Malicious Google ads are redirecting PayPal users looking for assistance to fraudulent pay links embedding scammers’ phone numbers.

Malwarebytes
#web#ios#android#google

We recently identified a new scam targeting PayPal customers with very convincing ads and pages. Crooks are abusing both Google and PayPal’s infrastructure in order to trick victims calling for assistance to speak with fraudsters instead.

Combining official-looking Google search ads with specially-crafted PayPal pay links, makes this scheme particularly dangerous on mobile devices due to their screen size limitation and likelihood of not having security software.

Overview

Scammers are creating ads impersonating PayPal from various advertiser accounts that may have been hacked. The ad displays the official website for PayPal, yet is completely fraudulent.

A weakness within Google’s policies for landing pages (also known as final URLs), allows anyone to impersonate popular websites so long as the landing page and display URL (the webpage shown in an ad) share the same domain.

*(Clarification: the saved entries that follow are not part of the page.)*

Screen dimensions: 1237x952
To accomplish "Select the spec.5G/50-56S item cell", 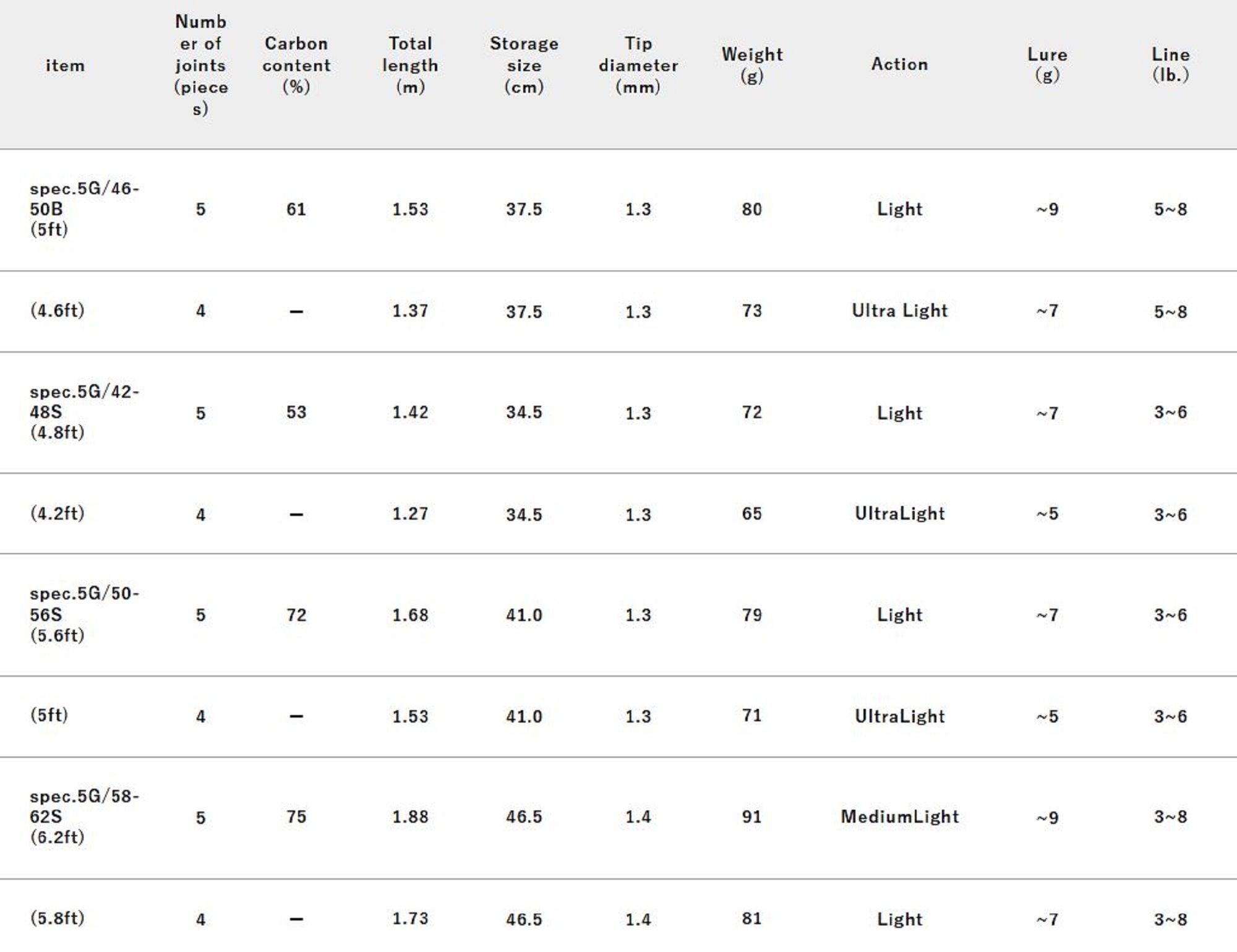I will pyautogui.click(x=84, y=614).
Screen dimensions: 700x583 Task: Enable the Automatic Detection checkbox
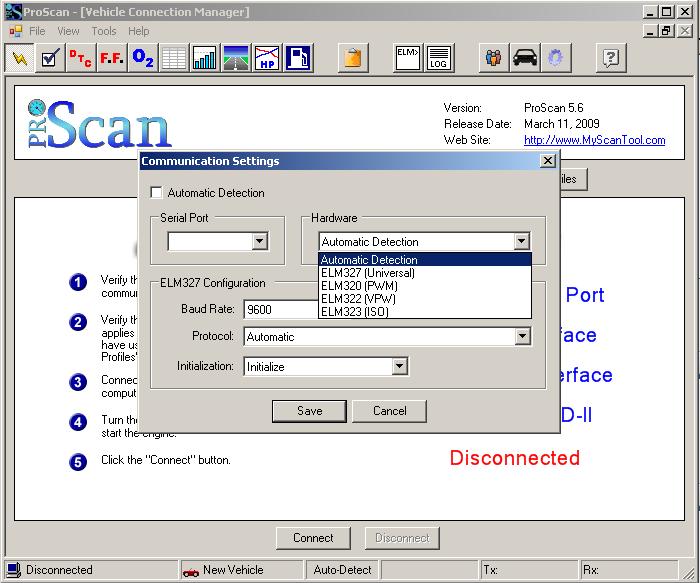(x=155, y=193)
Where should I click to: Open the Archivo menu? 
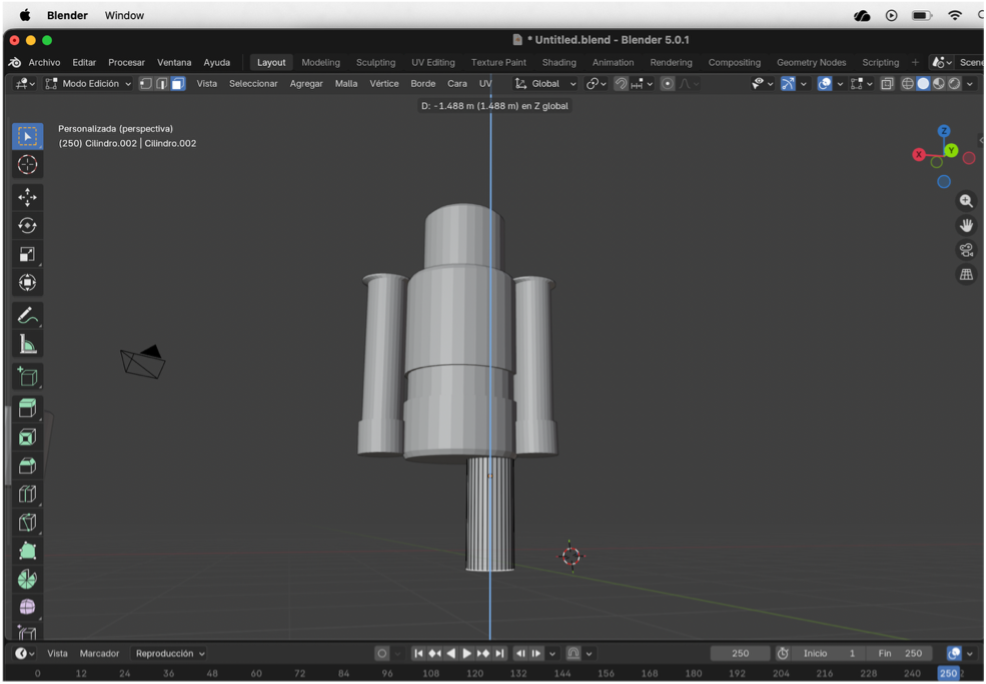[x=44, y=62]
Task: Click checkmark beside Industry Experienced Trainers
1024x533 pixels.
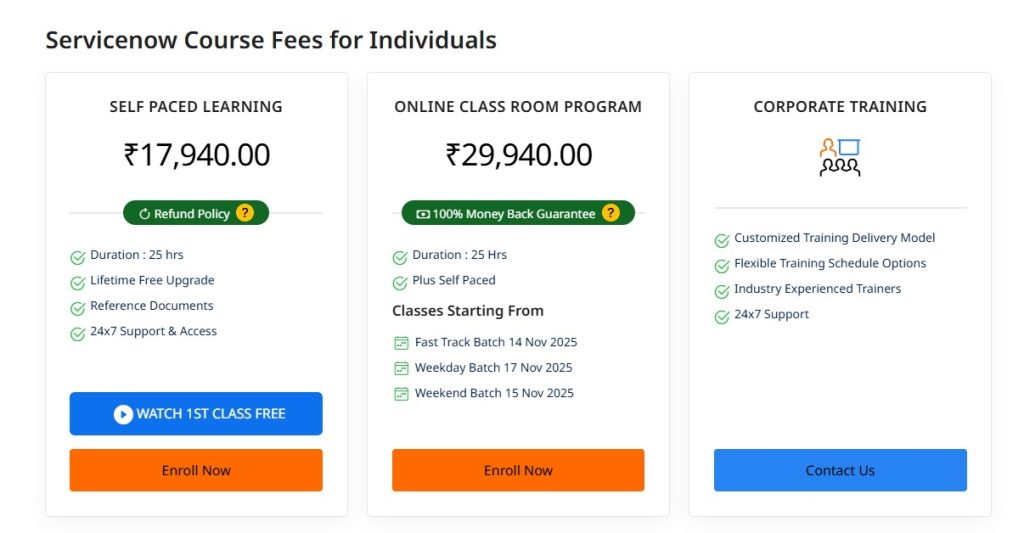Action: tap(722, 291)
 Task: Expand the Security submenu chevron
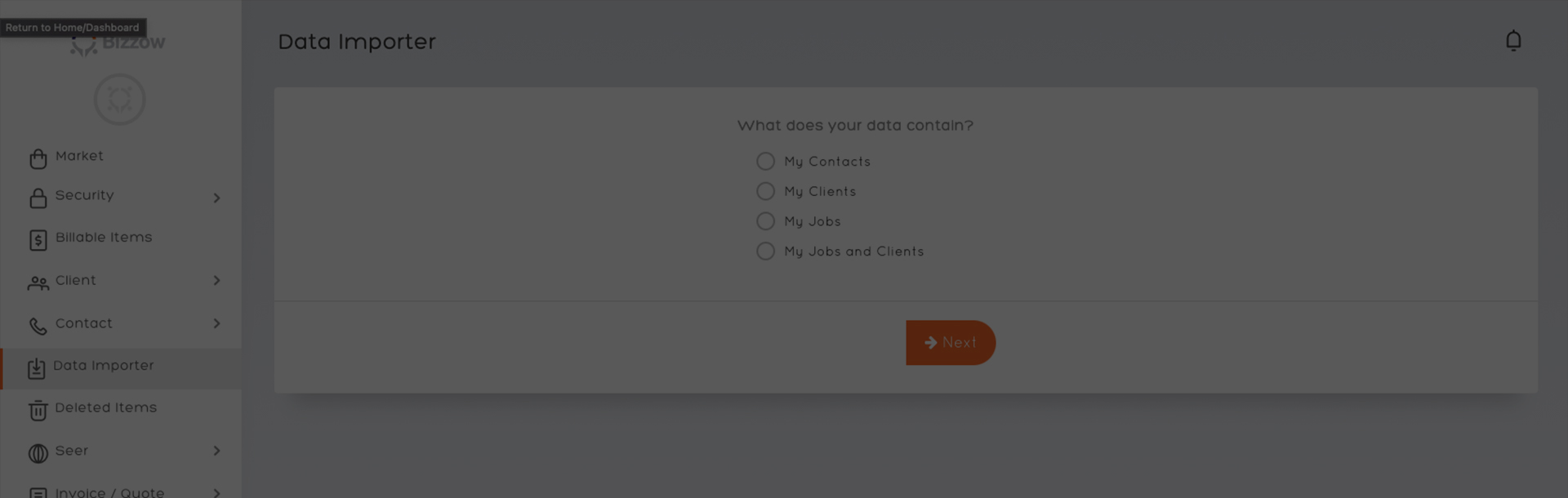click(216, 198)

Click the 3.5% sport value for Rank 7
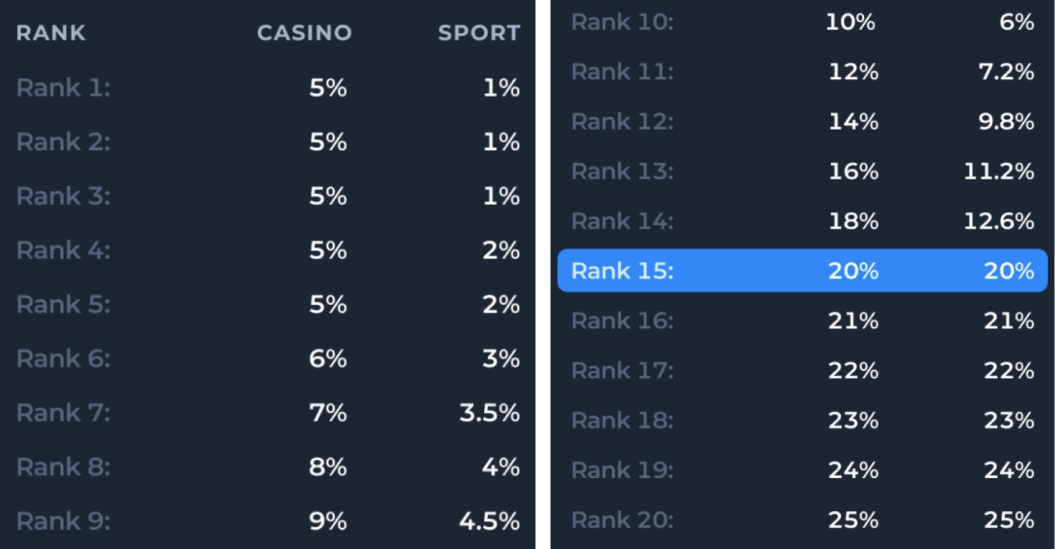(489, 412)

The page victims are directed to has the following format:

paypal.com/ncp/payment/[unique ID]

This is PayPal’s “no-code checkout”, a feature for merchants to have a simple and yet secure option to take payments:

Small businesses that want to accept payments online or in person can set up pay links, buttons, and QR codes to accept payments on the website. You don’t need a developer, coding knowledge, or a website to accept payments

Essentially, crooks are abusing this feature to create a bogus pay link. They can customize the page by creating various fields with text designed to trick users, such as promoting a fraudulent phone number as “PayPal Assistance”.

Mobile experience

Phones are the best medium for this type of scams due to the device’s constraints, but more than anything because that’s how victims will get in touch with bogus tech support agents.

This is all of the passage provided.